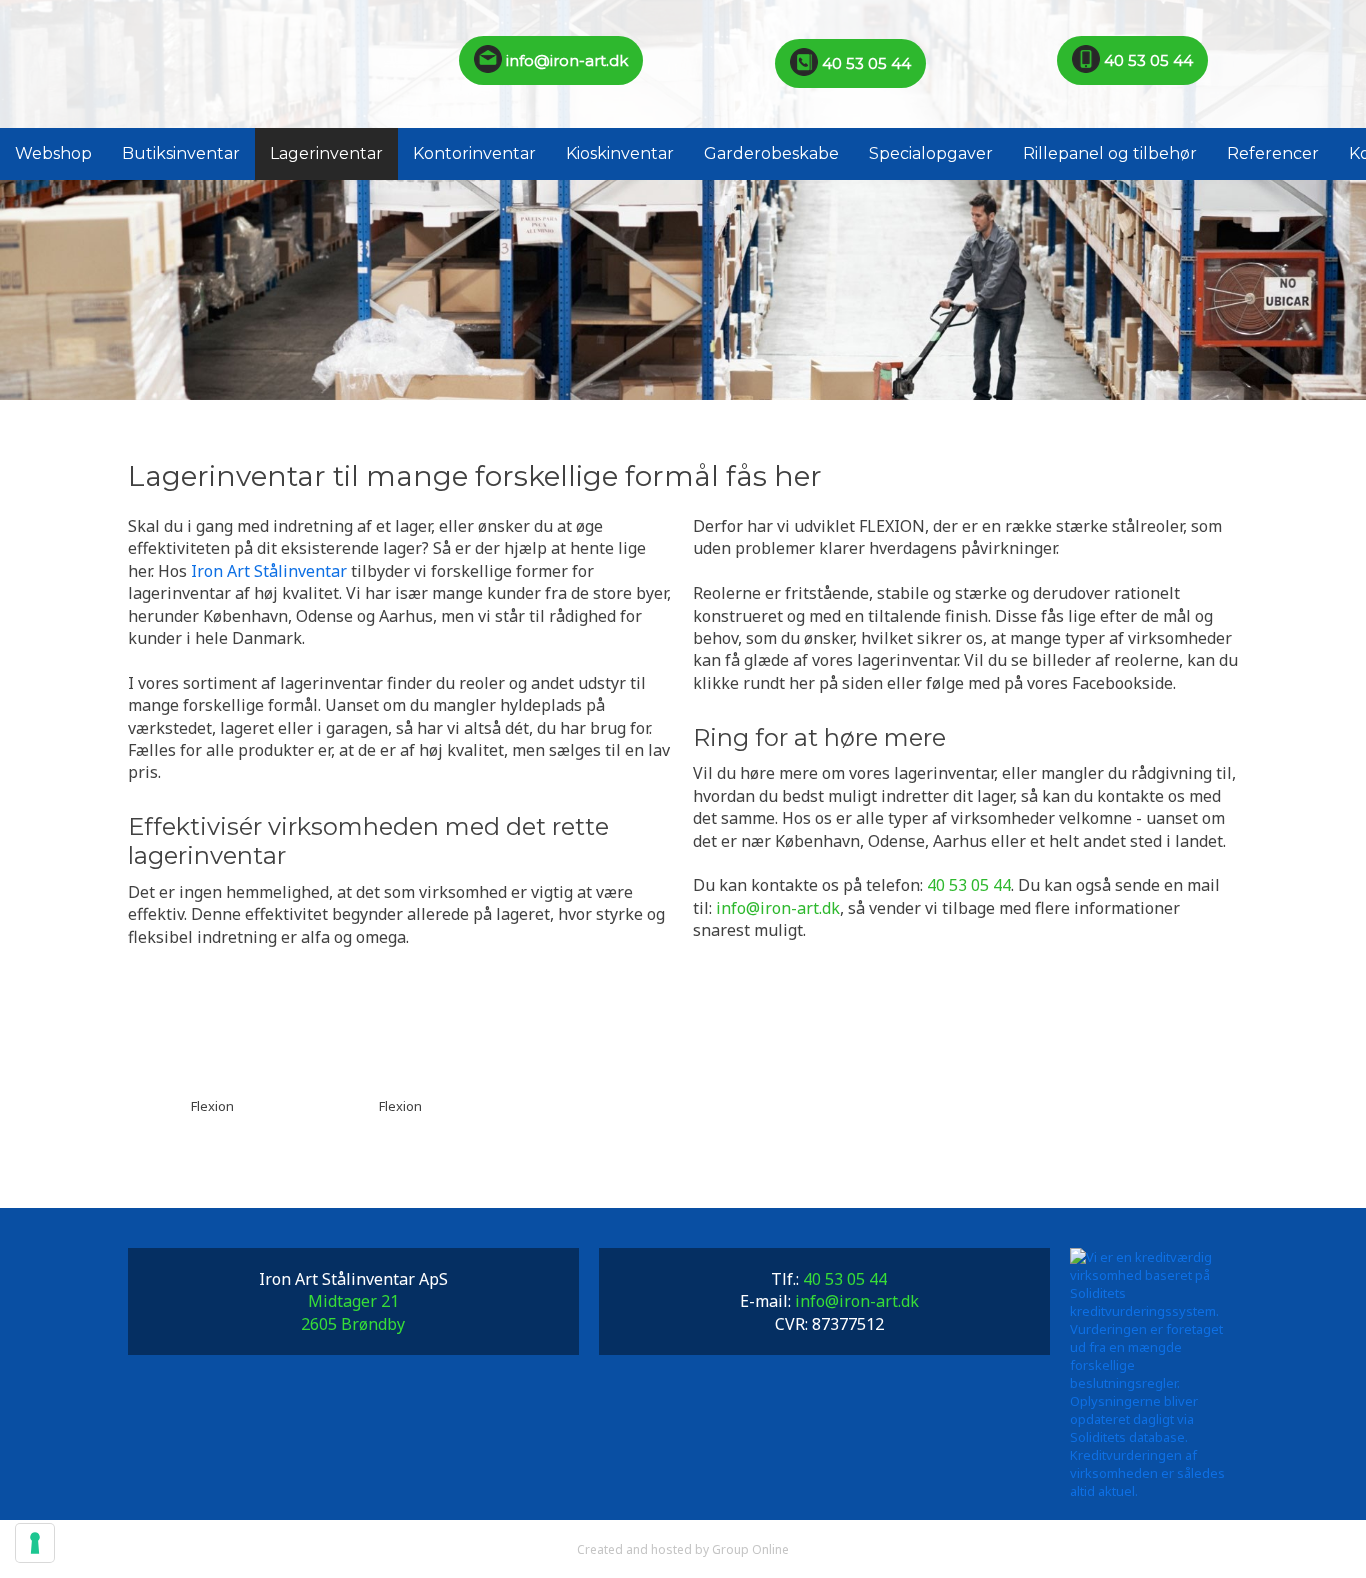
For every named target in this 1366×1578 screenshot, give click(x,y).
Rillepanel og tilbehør (1110, 153)
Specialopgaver (931, 153)
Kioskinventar (620, 153)
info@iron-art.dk (565, 60)
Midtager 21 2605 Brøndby (353, 1312)
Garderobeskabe (771, 153)
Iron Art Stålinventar (269, 571)
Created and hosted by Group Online (683, 1549)
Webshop (53, 153)
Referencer (1273, 153)
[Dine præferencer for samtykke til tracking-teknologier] (35, 1543)
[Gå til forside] (212, 64)
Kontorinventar (474, 153)
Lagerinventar (326, 153)
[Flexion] (212, 1029)
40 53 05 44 (864, 63)
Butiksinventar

* * * *

Instructions to follow: An exact copy of the lines from the one with "Rillepanel og tilbehør (1110, 153)" to the final line of the entries is all that the answer should hold.

Solution to this exercise:
Rillepanel og tilbehør (1110, 153)
Specialopgaver (931, 153)
Kioskinventar (620, 153)
info@iron-art.dk (565, 60)
Midtager 21 2605 Brøndby (353, 1312)
Garderobeskabe (771, 153)
Iron Art Stålinventar (269, 571)
Created and hosted by Group Online (683, 1549)
Webshop (53, 153)
Referencer (1273, 153)
[Dine præferencer for samtykke til tracking-teknologier] (35, 1543)
[Gå til forside] (212, 64)
Kontorinventar (474, 153)
Lagerinventar (326, 153)
[Flexion] (212, 1029)
40 53 05 44 (864, 63)
Butiksinventar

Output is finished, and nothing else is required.